[DIRECTIONS FOR THIS TASK] Without the pictures, give the entries below again exactly as written.
START MATERIAL SHOWN
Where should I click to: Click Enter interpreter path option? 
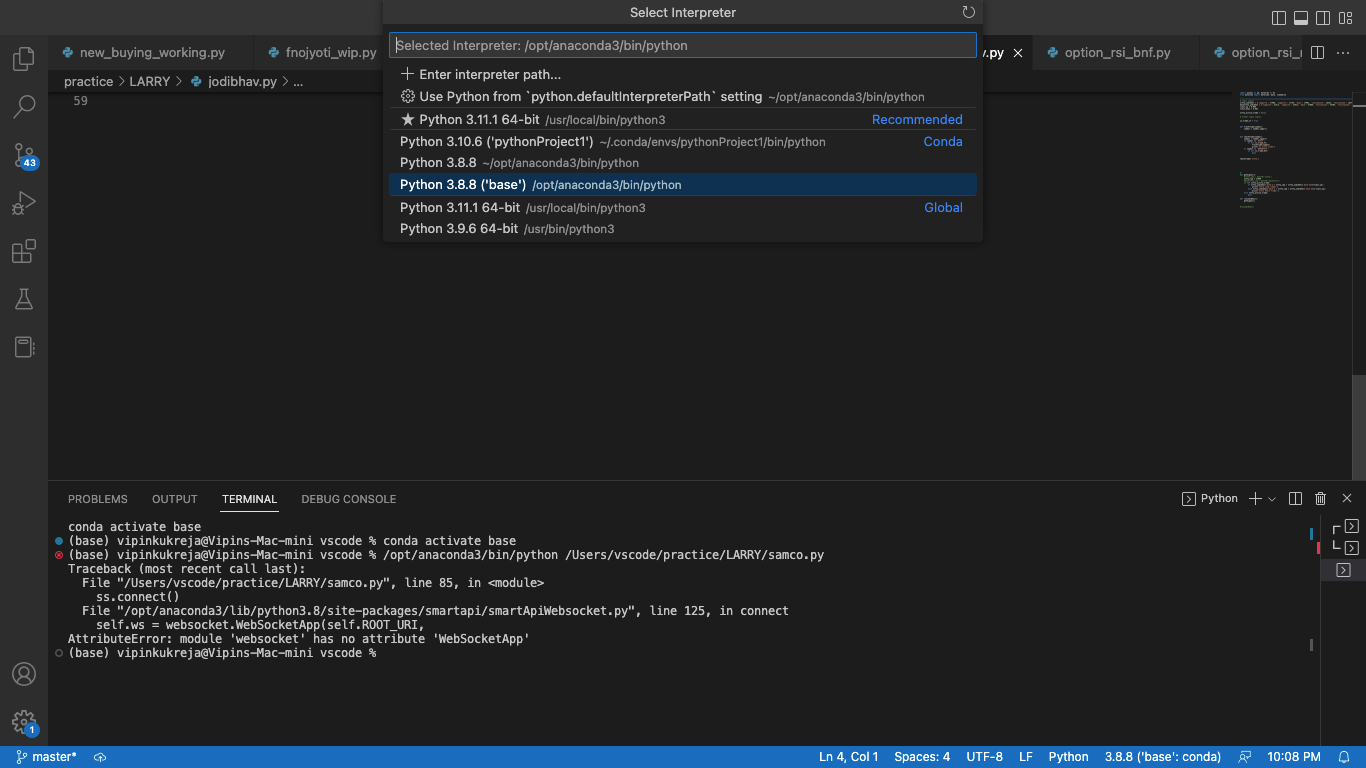point(489,75)
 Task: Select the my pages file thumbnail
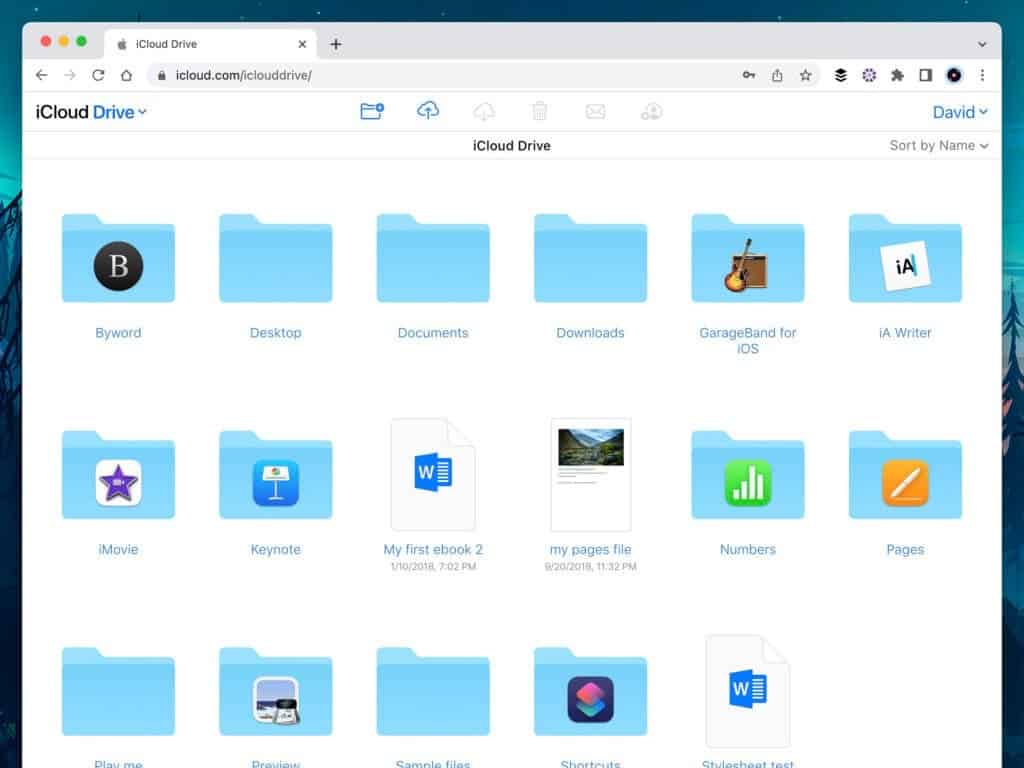pos(590,475)
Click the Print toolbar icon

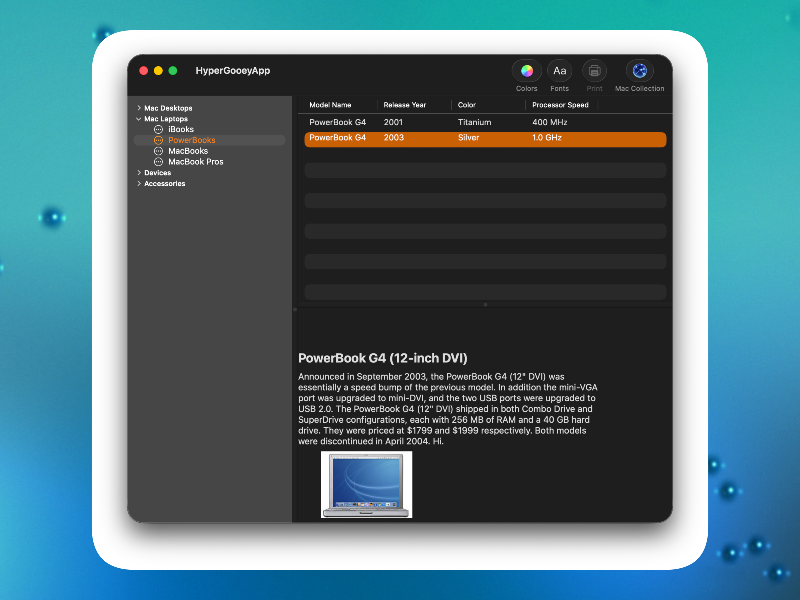pos(594,71)
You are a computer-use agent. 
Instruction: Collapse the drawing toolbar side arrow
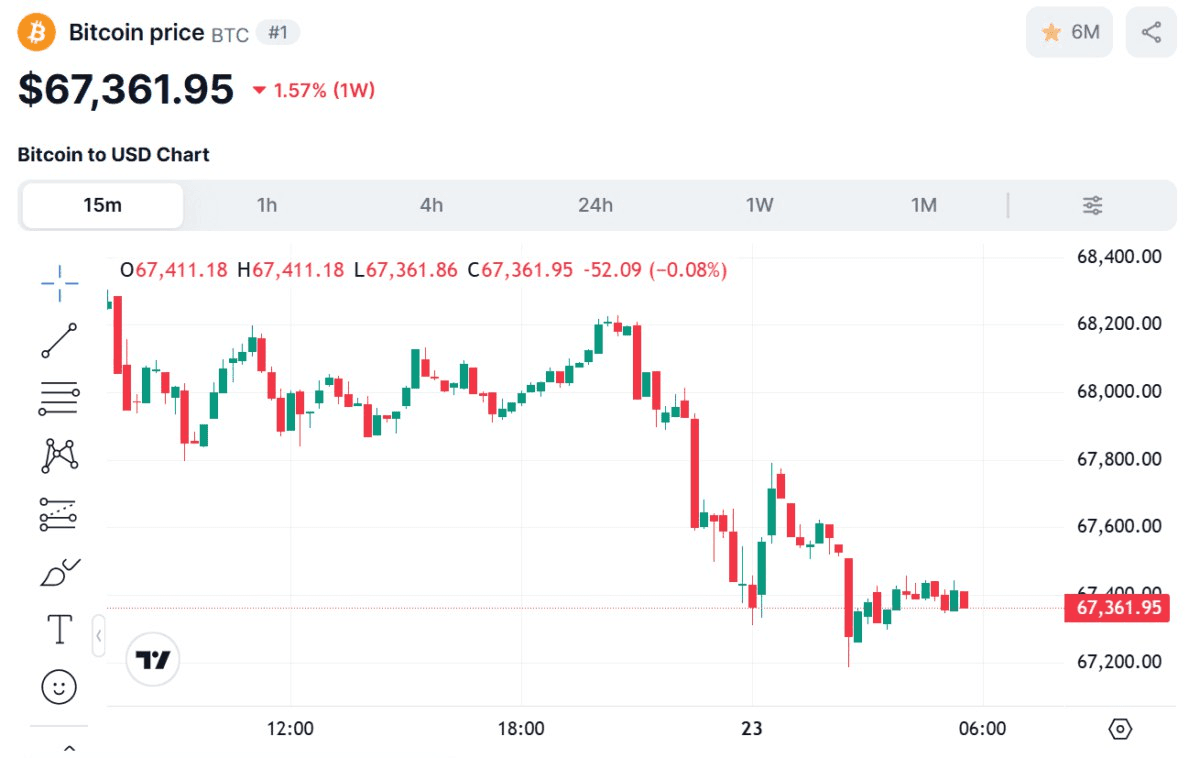[98, 636]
END MATERIAL SHOWN
[RESPONSE BELOW]
Where should I click to: Click Enter interpreter path option? 
point(489,75)
 Task: Select the my pages file thumbnail
pos(590,475)
Click the Print toolbar icon

pos(594,71)
You are a computer-use agent. 
Instruction: Collapse the drawing toolbar side arrow
[98, 636]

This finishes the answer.